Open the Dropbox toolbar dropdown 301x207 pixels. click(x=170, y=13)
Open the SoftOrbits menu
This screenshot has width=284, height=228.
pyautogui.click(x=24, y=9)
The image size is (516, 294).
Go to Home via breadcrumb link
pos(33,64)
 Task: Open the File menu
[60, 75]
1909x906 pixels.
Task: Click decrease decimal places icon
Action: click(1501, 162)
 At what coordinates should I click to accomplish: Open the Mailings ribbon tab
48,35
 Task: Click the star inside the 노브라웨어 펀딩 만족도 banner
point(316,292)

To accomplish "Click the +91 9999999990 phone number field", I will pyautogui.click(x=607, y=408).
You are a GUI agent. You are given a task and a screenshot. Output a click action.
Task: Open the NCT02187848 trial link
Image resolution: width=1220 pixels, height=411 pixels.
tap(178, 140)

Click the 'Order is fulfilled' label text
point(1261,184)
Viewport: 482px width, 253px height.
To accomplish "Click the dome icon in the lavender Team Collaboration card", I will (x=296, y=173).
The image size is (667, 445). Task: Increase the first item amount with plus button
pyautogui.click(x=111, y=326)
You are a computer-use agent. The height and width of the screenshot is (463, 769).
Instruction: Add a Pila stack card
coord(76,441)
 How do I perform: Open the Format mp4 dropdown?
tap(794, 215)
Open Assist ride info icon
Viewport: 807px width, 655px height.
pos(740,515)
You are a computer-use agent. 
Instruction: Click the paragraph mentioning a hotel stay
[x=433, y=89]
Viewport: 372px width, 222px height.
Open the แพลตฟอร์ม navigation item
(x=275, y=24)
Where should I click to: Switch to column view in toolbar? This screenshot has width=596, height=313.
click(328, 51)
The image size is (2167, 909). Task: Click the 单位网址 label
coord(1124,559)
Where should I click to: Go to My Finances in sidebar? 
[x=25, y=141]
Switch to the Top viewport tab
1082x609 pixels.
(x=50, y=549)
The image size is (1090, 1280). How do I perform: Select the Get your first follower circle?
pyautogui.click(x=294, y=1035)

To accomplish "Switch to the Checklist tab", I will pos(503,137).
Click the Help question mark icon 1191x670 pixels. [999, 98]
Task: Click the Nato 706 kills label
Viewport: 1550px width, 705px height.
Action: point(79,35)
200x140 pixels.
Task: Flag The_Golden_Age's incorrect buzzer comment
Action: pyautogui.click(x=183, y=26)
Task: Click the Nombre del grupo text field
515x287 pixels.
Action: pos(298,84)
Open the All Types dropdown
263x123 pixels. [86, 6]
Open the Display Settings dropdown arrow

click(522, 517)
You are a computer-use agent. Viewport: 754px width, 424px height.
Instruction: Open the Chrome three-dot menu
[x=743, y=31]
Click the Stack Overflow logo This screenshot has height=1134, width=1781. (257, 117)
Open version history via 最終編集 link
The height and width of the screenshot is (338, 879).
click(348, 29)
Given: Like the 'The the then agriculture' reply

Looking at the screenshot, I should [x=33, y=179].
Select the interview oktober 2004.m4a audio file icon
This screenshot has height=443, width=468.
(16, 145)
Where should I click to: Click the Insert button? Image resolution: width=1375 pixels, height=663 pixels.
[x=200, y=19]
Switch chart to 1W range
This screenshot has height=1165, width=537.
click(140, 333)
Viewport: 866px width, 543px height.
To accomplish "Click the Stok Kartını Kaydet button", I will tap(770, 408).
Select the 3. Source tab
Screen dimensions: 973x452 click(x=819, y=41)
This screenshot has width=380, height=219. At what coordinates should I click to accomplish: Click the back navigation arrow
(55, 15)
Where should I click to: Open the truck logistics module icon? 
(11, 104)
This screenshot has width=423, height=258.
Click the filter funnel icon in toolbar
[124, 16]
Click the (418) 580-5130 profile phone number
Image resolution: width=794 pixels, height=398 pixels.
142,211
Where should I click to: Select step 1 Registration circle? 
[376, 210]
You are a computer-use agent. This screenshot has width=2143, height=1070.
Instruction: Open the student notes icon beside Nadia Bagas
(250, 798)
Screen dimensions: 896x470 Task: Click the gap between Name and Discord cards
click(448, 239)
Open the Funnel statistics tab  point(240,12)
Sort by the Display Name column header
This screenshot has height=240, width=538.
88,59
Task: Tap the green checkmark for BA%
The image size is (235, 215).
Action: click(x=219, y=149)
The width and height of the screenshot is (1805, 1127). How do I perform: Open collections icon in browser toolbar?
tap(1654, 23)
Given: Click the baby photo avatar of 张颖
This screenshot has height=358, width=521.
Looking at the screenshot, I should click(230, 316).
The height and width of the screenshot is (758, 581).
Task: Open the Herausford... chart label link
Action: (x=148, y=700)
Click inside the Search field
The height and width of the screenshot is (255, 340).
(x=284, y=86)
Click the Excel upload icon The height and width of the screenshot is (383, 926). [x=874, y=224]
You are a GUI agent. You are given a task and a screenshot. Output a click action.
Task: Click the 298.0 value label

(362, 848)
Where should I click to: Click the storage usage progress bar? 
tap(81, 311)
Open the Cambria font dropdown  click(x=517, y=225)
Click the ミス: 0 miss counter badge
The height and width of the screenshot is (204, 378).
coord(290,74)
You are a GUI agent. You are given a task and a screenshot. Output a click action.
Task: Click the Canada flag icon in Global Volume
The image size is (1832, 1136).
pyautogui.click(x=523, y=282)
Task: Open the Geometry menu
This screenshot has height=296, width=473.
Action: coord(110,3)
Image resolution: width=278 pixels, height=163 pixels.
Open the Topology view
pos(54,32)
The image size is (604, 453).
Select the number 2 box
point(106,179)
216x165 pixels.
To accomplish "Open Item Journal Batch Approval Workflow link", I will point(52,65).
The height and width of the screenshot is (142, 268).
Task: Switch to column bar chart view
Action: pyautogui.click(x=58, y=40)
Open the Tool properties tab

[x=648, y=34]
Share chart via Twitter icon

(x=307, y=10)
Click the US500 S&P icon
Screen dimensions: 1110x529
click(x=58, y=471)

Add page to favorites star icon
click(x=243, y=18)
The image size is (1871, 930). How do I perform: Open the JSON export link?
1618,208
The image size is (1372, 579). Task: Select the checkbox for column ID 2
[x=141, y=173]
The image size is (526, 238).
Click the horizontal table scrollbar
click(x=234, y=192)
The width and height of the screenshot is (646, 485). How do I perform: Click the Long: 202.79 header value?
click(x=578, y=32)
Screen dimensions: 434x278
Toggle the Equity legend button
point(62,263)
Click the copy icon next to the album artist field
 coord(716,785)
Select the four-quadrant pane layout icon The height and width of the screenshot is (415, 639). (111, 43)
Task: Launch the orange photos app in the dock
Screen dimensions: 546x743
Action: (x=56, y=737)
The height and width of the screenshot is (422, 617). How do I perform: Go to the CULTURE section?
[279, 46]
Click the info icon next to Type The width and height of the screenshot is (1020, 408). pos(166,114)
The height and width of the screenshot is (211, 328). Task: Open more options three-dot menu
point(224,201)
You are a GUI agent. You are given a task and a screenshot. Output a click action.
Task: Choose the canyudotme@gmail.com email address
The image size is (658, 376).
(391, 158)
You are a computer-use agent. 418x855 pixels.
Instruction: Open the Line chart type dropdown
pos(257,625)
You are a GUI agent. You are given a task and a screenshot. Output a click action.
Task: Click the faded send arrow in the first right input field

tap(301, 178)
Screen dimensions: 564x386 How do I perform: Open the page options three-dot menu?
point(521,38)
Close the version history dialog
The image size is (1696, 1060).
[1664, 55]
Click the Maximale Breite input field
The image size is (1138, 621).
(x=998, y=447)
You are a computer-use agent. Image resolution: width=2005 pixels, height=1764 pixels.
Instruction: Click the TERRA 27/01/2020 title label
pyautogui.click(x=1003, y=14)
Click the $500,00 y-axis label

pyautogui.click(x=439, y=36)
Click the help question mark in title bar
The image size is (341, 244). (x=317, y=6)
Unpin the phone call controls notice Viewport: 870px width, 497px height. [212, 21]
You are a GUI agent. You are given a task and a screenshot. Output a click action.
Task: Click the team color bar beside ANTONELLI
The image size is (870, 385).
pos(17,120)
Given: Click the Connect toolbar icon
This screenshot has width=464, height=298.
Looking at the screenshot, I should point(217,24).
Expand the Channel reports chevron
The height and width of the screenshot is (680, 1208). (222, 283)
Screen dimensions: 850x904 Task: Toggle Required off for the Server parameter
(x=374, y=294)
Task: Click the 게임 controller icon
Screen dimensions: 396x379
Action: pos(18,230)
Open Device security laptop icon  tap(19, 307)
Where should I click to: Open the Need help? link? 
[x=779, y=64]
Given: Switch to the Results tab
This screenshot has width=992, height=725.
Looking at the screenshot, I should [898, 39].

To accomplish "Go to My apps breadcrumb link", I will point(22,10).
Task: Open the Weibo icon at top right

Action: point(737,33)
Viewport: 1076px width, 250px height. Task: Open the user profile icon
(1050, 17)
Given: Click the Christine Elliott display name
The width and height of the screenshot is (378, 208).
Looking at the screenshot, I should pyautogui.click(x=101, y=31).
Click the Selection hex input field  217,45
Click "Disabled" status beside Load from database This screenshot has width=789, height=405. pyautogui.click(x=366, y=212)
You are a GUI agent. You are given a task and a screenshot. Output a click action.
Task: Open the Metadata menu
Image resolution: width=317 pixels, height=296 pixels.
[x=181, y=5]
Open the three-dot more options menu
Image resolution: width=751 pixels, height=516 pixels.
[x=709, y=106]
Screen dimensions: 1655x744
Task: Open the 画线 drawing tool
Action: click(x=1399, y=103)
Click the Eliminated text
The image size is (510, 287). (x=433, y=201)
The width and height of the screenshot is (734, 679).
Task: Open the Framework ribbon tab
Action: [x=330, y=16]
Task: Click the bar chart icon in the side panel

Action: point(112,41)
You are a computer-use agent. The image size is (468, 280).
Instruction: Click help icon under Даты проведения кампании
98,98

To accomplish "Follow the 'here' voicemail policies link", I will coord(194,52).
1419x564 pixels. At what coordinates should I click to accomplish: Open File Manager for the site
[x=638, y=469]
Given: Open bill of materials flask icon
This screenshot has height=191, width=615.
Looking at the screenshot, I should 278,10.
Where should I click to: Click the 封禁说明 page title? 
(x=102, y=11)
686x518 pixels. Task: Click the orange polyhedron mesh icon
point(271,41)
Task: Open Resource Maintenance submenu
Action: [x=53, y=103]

= = =

### PROBLEM DETAILS
Reproduce the lines above without changes, beginning with the line that contains "Given: Switch to the Results tab" and ending after the line that contains "Action: point(737,33)".

### RESPONSE BELOW
Given: Switch to the Results tab
This screenshot has width=992, height=725.
Looking at the screenshot, I should [898, 39].

To accomplish "Go to My apps breadcrumb link", I will point(22,10).
Task: Open the Weibo icon at top right

Action: point(737,33)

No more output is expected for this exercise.